Red Bull were well aware of this particular rule and rather than using an FIA approved fuel sensor, they opted to use their own. Conspiracy theorists have claimed that the move was intentional and Red Bull remain confident that they can win their appeal of the ruling. In the meantime, Ricciardo will have to play the waiting game and emotions of yesterday’s podium will reduced to what ifs. Despite the technicalities, Ricciardo had an excellent drive and showed everyone that he’s ready to take on Vettel and hold his own at one of the sport’s most successful organizations.

f1_australia_14_02

Questions loomed as to how many of the cars would actually finish the Austrailan Grand Prix. With so many unknowns following testing, it was a coin toss as to who would come out on top. Embarrassingly both Marussias had to start from pit lane after stalling on the grid and causing a second formation lap. Also starting from the pits was the Lotus of Romain Grosjean who suffered a gearbox failure on Saturday. After the highs of last season, Lotus have had a hellacious start to 2014 after losing Kimi Raikkonen to Ferrari and Team Principal Eric Boullier to McLaren.
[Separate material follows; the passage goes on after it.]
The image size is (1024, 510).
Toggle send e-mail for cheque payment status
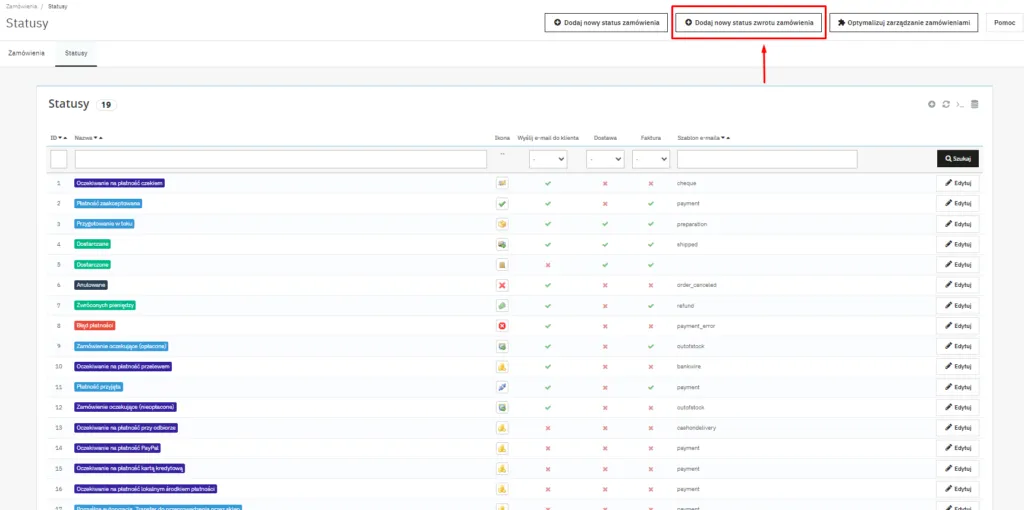547,183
After an unspectacular start, the Caterham of Kamui Kobayashi experienced a KERS failure which caused his rear brakes not to work. He collided with a rejuvenated Felipe Massa in the Williams, ending their days prematurely.

f1_australia_14_08

Pole sitter and favorite to win, Lewis Hamilton retired within the first 5 laps after the engine of his Mercedes Silver Arrow went kaput. It was a surprising development after both Mercedes’ looked fantastic heading into the season opener. Hamilton’s teammate Nico Rosberg on the other hand, built a fantastic lead and piloted the W05 to his first victory at Albert Park. The drive was Vettel-esque and showed everyone just what an advantage the works Mercedes team has over the competition.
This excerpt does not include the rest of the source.